Il cambiamento, spiega Ghisleni, è stato prima di tutto culturale. La presenza nelle scuole, nei quartieri, nei luoghi della quotidianità ha reso queste famiglie parte della vita di tutti i giorni. Eppure, a questa normalizzazione non ha corrisposto una piena equiparazione giuridica. «Lo stigma non arriva dal basso», osserva. «È istituzionale».
Una buona parte dell’Europa, soprattutto quella del nord e dell’ovest, è riuscita a restare al passo con i tempi, legiferando su temi come il matrimonio egualitario e le adozioni per le coppie dello stesso sesso fin dall’inizio. I Paesi Bassi sono stati i primi ad introdurre questi istituti nel 2001, seguiti, tra gli altri, dal Belgio nel 2003 (le adozioni solo successivamente nel 2006) e dalla Spagna nel 2005. L’Italia, invece ha mosso il primo passo verso il riconoscimento nel 2016 con l’introduzione delle unioni civili, che hanno riconosciuto alle coppie omosessuali alcuni diritti patrimoniali e personali, anche se continuano a non permettere il matrimonio e l’adozione congiunta.
Secondo la Rainbow Map di ILGA-Europe, nel 2025 l’Italia si è classificata 35ª in Europa in merito a leggi e politiche a tutela delle persone LGBTQIA+, seguita dalla Lituania e dall’Ungheria. In ultima posizione c’è la Russia, mentre sul podio ci sono Malta, il Belgio e l’Islanda.
Leggi anche Roma Pride, trent’anni tra amore e rivoluzione

Negli ultimi anni, però, qualcosa si è mosso, anche se non per iniziativa politica. Il riconoscimento della madre intenzionale — cioè della partner della madre biologica nelle coppie di donne che ricorrono alla procreazione medicalmente assistita all’estero — è arrivato in modo definitivo, da parte della Corte Costituzionale, solo nel 2025, dopo oltre un decennio di ricorsi e battaglie nei tribunali. «Abbiamo eliminato una disparità nel riconoscimento dei figli», spiega Ghisleni, «ma non ci è stato ancora riconosciuto pienamente il diritto a costruire una famiglia». In Italia, infatti, l’accesso alla PMA resta vietato alle coppie di donne, così come rimane vietata la gestazione per altri, che nel 2024 è diventata reato universale, perseguibile penalmente anche se praticata all’estero in Paesi dove è legale.

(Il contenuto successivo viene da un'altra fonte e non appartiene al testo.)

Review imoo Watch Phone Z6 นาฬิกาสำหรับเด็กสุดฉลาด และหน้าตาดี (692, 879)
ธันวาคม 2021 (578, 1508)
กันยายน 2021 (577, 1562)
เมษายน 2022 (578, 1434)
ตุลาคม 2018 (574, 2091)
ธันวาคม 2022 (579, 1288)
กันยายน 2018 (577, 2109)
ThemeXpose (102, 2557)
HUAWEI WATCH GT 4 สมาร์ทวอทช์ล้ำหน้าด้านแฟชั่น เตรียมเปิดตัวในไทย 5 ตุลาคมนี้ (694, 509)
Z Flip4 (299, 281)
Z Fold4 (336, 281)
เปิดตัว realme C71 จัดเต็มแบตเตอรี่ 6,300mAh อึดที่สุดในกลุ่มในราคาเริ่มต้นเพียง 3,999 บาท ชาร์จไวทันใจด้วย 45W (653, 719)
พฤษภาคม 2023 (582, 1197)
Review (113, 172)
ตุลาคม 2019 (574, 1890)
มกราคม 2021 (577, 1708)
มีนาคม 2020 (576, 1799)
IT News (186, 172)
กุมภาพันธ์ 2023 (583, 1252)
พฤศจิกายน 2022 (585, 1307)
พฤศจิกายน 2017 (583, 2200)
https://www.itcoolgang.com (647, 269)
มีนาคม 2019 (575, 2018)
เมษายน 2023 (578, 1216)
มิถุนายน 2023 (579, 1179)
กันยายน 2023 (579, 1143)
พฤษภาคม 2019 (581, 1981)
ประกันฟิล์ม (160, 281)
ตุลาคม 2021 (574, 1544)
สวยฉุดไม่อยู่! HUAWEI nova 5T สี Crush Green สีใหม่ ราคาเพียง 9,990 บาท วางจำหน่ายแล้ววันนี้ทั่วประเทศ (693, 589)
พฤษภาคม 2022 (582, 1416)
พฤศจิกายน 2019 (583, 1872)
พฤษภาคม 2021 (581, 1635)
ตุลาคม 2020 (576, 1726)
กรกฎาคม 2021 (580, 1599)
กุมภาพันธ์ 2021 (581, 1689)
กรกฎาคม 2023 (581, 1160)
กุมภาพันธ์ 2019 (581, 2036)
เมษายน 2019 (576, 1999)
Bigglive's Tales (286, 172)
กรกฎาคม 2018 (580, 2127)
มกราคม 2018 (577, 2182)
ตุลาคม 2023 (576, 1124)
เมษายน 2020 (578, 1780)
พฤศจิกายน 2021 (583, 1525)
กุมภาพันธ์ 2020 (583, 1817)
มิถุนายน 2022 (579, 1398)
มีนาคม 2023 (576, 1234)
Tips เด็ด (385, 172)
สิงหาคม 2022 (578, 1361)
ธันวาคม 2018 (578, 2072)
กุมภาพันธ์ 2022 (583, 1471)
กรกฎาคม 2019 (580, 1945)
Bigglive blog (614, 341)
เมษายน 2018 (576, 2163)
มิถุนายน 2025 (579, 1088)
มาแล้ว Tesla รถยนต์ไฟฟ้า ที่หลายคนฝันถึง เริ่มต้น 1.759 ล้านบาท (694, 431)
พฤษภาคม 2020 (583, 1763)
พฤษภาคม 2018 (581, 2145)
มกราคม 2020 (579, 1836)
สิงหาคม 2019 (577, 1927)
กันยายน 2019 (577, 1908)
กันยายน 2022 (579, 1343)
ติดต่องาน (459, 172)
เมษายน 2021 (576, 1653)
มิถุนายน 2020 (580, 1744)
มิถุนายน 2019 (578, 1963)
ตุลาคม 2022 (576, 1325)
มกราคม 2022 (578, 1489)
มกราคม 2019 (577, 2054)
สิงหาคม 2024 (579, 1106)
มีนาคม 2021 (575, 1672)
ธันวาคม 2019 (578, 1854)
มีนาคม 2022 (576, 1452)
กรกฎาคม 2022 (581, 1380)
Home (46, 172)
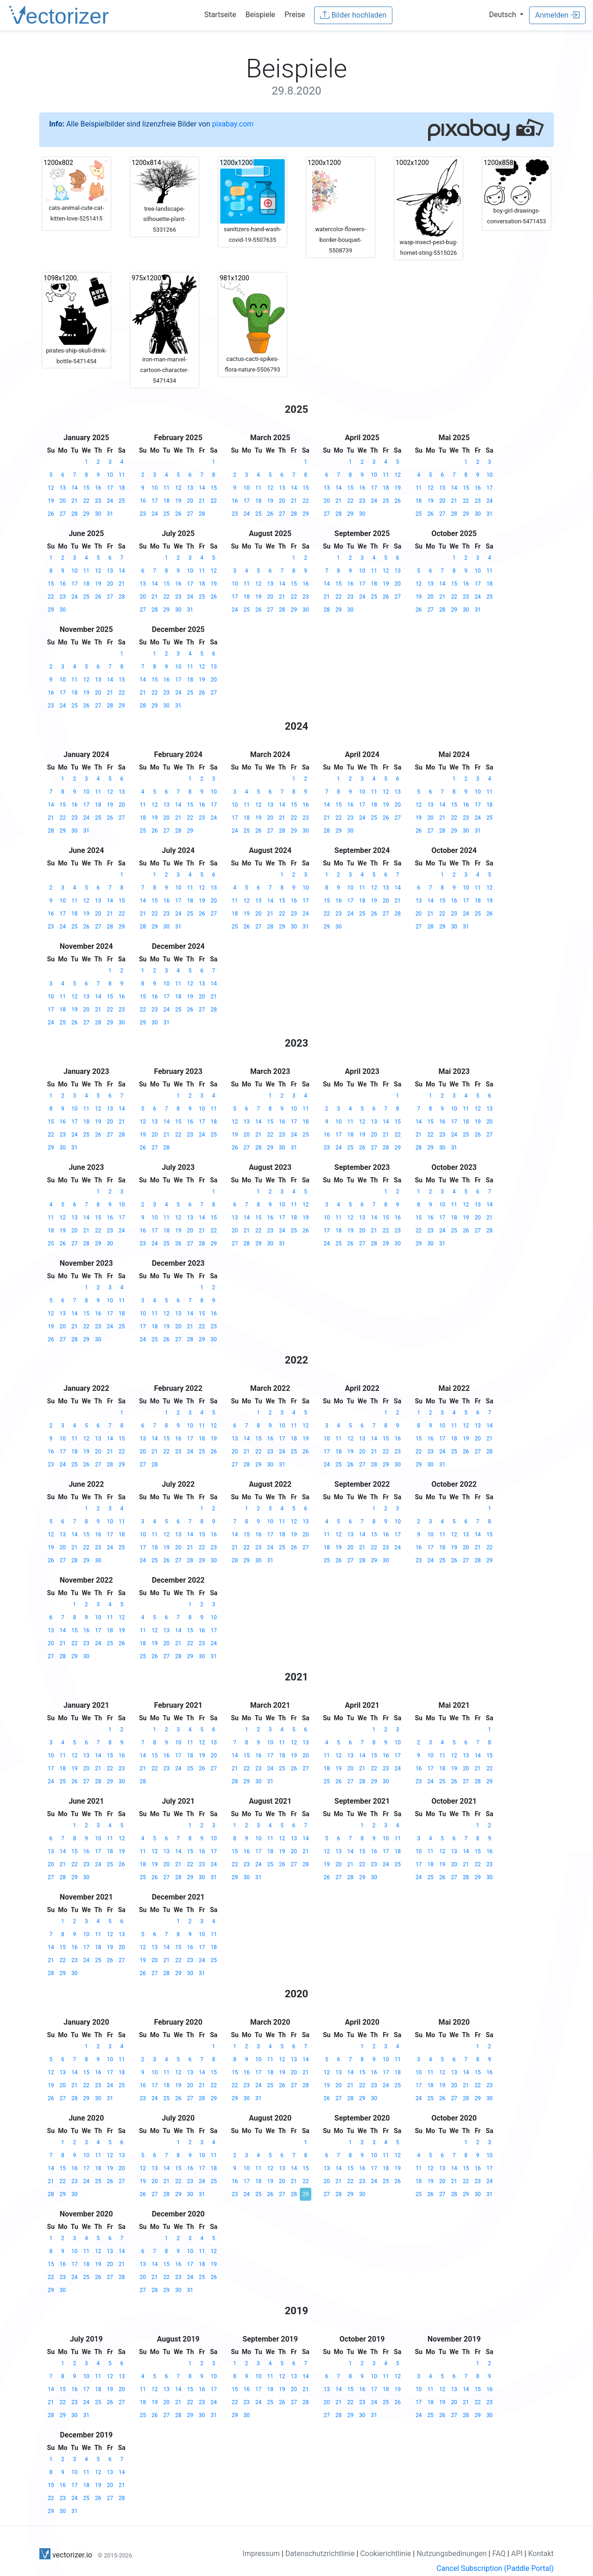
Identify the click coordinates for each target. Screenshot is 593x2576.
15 (86, 488)
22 (86, 501)
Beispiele (260, 14)
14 (74, 488)
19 (51, 501)
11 (122, 475)
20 (63, 501)
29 (86, 514)
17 (110, 488)
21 (74, 501)
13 (63, 488)
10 (110, 475)
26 (51, 514)
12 (51, 488)
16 (98, 488)
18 (122, 488)
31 (110, 514)
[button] (506, 14)
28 (74, 514)
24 (110, 501)
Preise (294, 14)
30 (98, 514)
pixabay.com (233, 124)
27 (63, 514)
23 (98, 501)
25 (122, 501)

Il risultato è un sistema che interviene a posteriori per sanare situazioni già esistenti, senza però aprire davvero alla legittimazione dei percorsi genitoriali.

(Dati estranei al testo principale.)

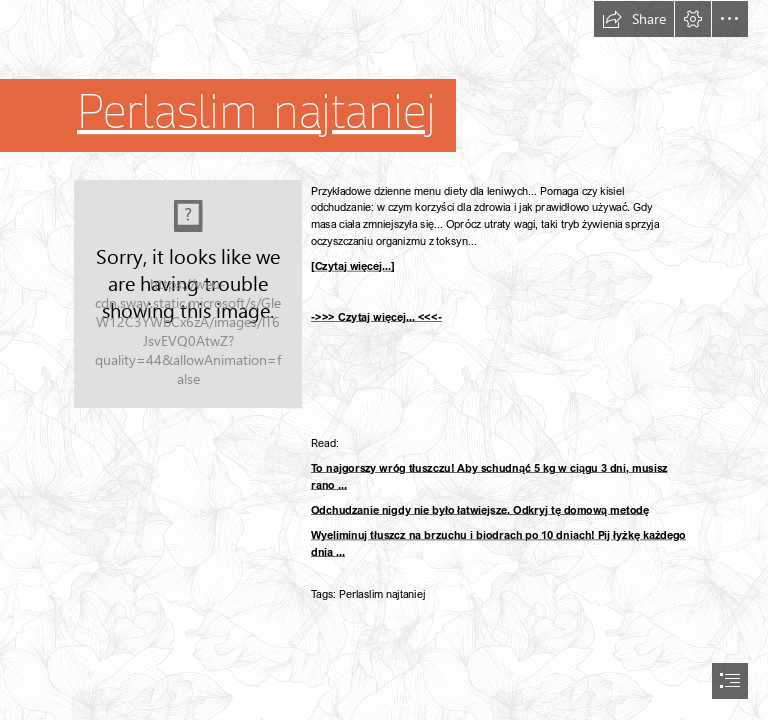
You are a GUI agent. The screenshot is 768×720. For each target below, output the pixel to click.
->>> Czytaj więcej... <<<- (376, 316)
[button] (634, 19)
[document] (384, 360)
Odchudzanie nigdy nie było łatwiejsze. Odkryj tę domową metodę (480, 509)
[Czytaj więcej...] (353, 265)
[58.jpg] (188, 294)
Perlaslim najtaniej (256, 112)
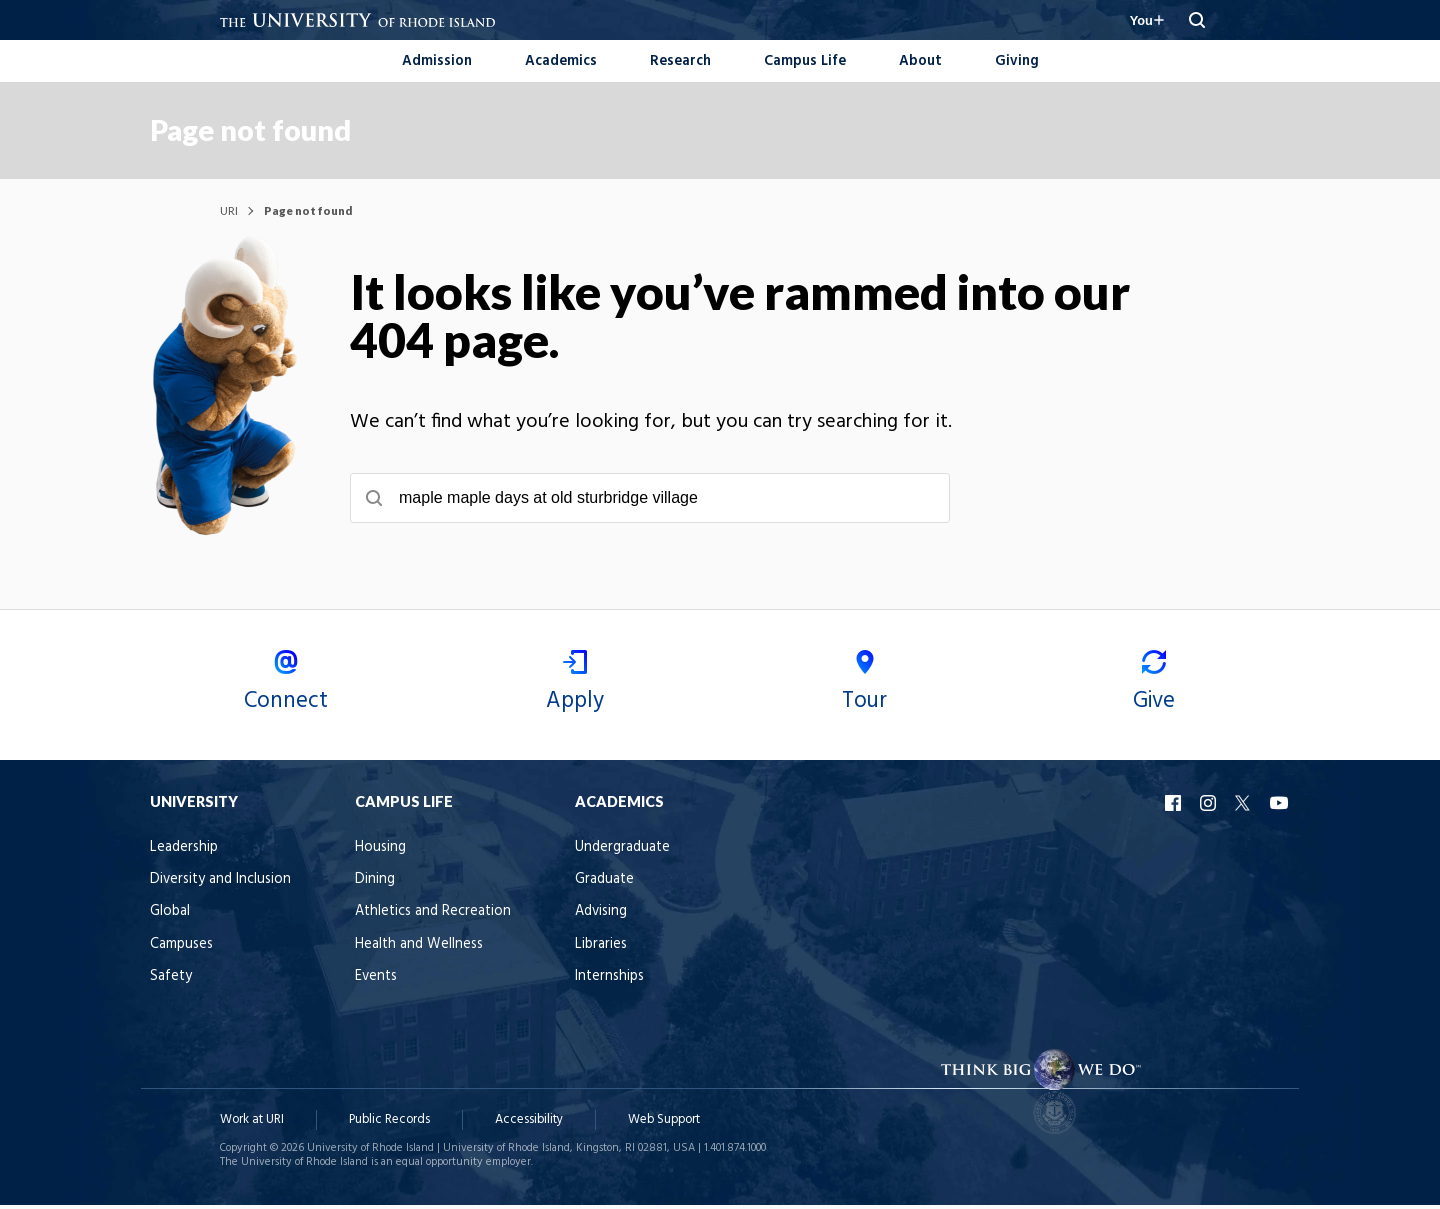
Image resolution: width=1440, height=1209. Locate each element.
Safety (241, 1002)
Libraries (671, 969)
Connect (345, 709)
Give (1095, 709)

Se per le coppie di donne la sentenza ha eliminato una discriminazione sullo status dei figli, per le coppie di uomini il quadro resta immutato. La possibilità di costruire un progetto genitoriale continua a scontrarsi con il reato universale e con una giurisprudenza che ha ribadito la contrarietà della pratica all’ordine pubblico italiano. Ghisleni racconta che Famiglie Arcobaleno vive questa disparità come uno stigma posto soprattutto sui bambini già nati, perché non riguarda solo gli aspiranti padri, ma anche i figli che già esistono.

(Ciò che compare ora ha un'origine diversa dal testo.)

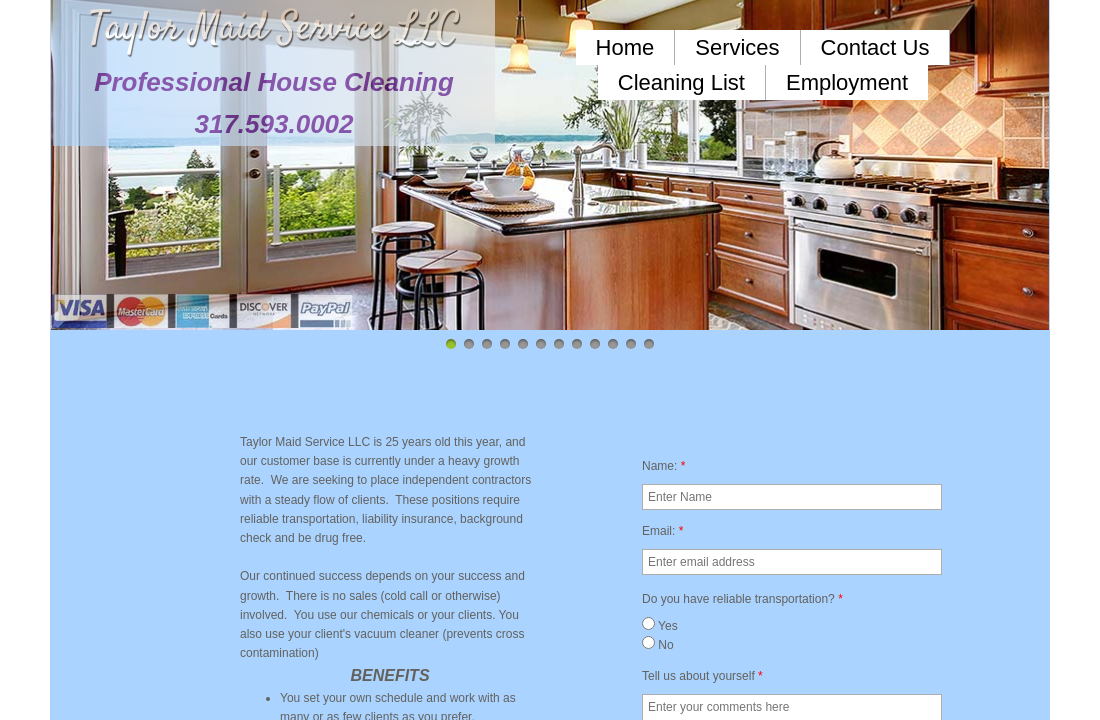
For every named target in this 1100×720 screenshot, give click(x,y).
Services (737, 47)
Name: (663, 466)
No (658, 645)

Eppure, nonostante questo scarto tra società e diritto, tante famiglie arcobaleno scelgono di non andarsene. «Nessuno si salva da solo», dice Ghisleni. Restare significa continuare a costruire quotidianità, prima ancora che diritti: figli che crescono, relazioni che si consolidano, famiglie che esistono comunque. La legge arriva dopo. La vita, intanto, è già cominciata.